Etu_Malku, on 10 December 2011 - 03:02 PM, said:
Your lack of understanding the Left Hand Path is why you find irony in this (we find irony in organized religion)
It's not the
only reason, although you don't know me from Adam, so I can hardly blame you. Critical training and Discordian inclinations mean I would find it rather difficult to commit wholeheartedly to LaVey's ritual - there's a part of me that would be far too aware of their nature as psychodrama and another part of me that finds the trappings and claims hilarious. This is what I mean when I speak of irony. For another example: you profess membership in a religious organisation and find organised religion ironic. There is nothing wrong with this from my perspective - I'm wondering how you deal with it from yours, which seems rather more, ahm, serious.

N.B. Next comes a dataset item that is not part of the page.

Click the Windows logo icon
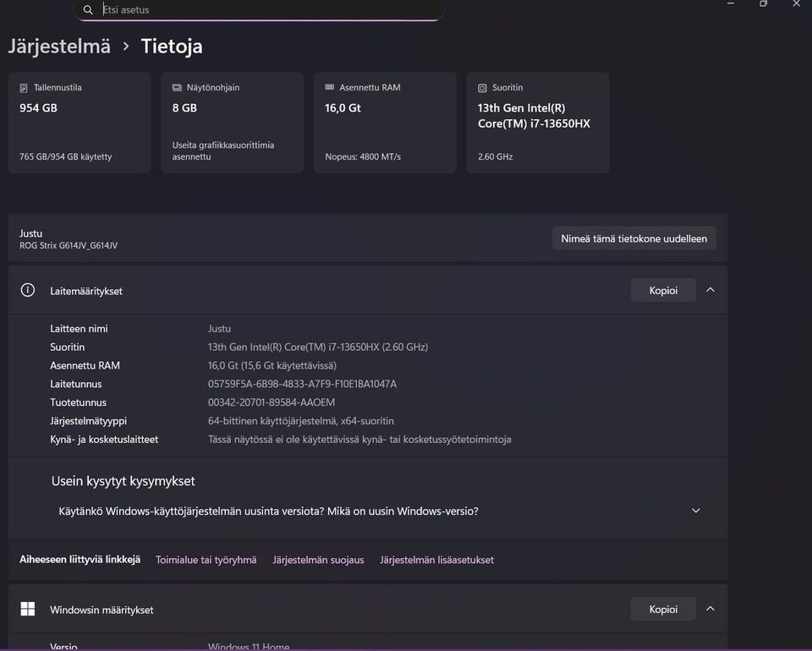812x651 pixels. tap(28, 610)
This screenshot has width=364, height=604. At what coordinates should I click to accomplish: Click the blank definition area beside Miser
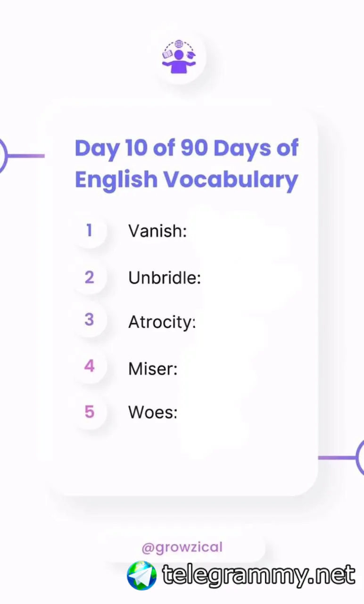217,369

Etu_Malku, on 10 December 2011 - 03:02 PM, said:
This statement of yours I find confusing, if you could clear it up please "either a cop-out or a rejection of the obligatory extremity many self-professed Satanists indulge in"?
Certainly. The rejection of human sacrifice and orgies as 'not proper Satanism' I read as a rejection of pop-caricature Satanists, all well and good. However, the rejection of belief in a literal Satan is purely temporary - one's required to engage in an act of religious doublethink that appears out of kilter with what's been established as the Satanic stance.

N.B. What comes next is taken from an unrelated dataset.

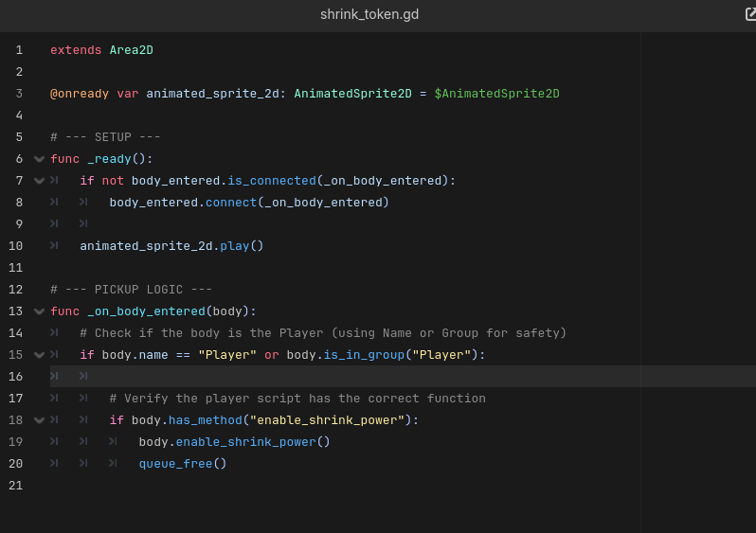Image resolution: width=756 pixels, height=533 pixels.
Task: Click the open-in-new-window icon in header
Action: (x=750, y=14)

For another example: there are many laughs to be had in the Satanic Bible. LaVey's prose is wicked, wise and witty even when he's not telling jokes. The style is so proud and cynical that it's difficult not to smile - and that's
good! Humour is compelling and meaningful, and the essays on Satan and true Satanism in the first two Books are right to point out that there are no gags in the Christian Bible and that that's a great fault.
Yet when we reach the Book of Leviathan, at the very moment when a good belly-laugh or a throaty cackle of triumph would be liberating and perhaps even a fitting part of the role we'd have to play, LaVey turns po-faced. He's asking us to take him seriously right when we are at our most ludicrous, surrounded by the incongrous trappings of ritual. It's from incongruity and cruelty towards it that all humour is ultimately derived, and the nervous little giggles of insecurity, inadequacy and incompetence lurks on the threshold of the ritual space.

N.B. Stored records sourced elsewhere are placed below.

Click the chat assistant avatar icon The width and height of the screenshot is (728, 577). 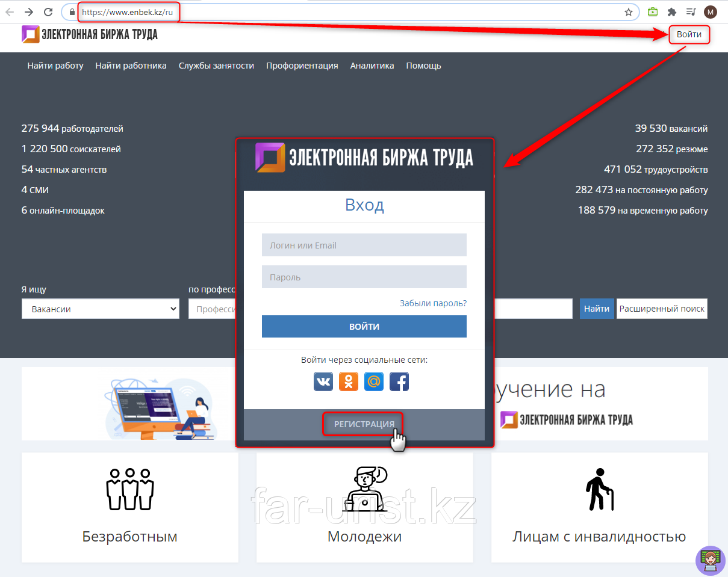710,560
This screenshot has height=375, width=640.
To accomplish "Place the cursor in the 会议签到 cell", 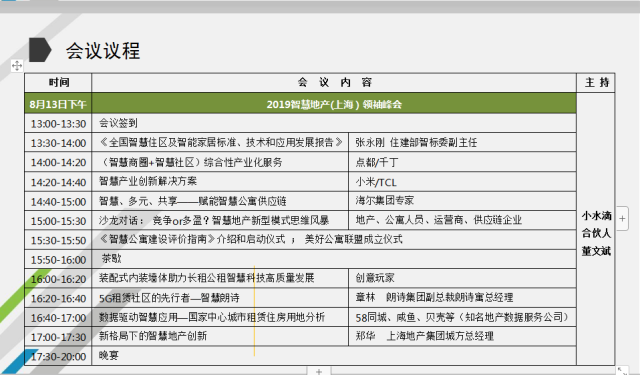I will [334, 123].
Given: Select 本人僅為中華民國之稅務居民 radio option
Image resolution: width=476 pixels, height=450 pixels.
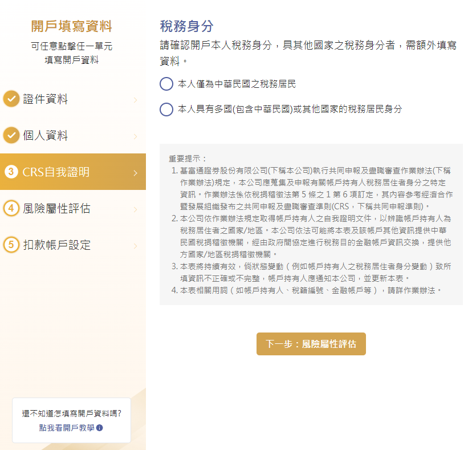Looking at the screenshot, I should pyautogui.click(x=166, y=84).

When one feels incongrous it's natural to laugh at what a berk one is making of oneself, and LaVey is asking us to put a choke chain on our natures at the last and delude ourselves that things are other than they are. It's the same request he accuses the right-handers and white-lighters of making, and that's what feels like a cop-out.
You're going to laugh at yourself - you might as well leave space to laugh out loud, to say yes! - I look ridiculous -
but that doesn't mean I'm wrong! Laughter is powerful. Laughter is part of the role LaVey would have us play, it seems - the gloating laugh in the face of weakness and delusion - and yet there are no laughs to be had in Leviathan.
At least, that's how things appear to me - but as I said, it's the first go around, and I've been wrong before.
Edited by Episkopos, 11 December 2011 - 01:38 AM.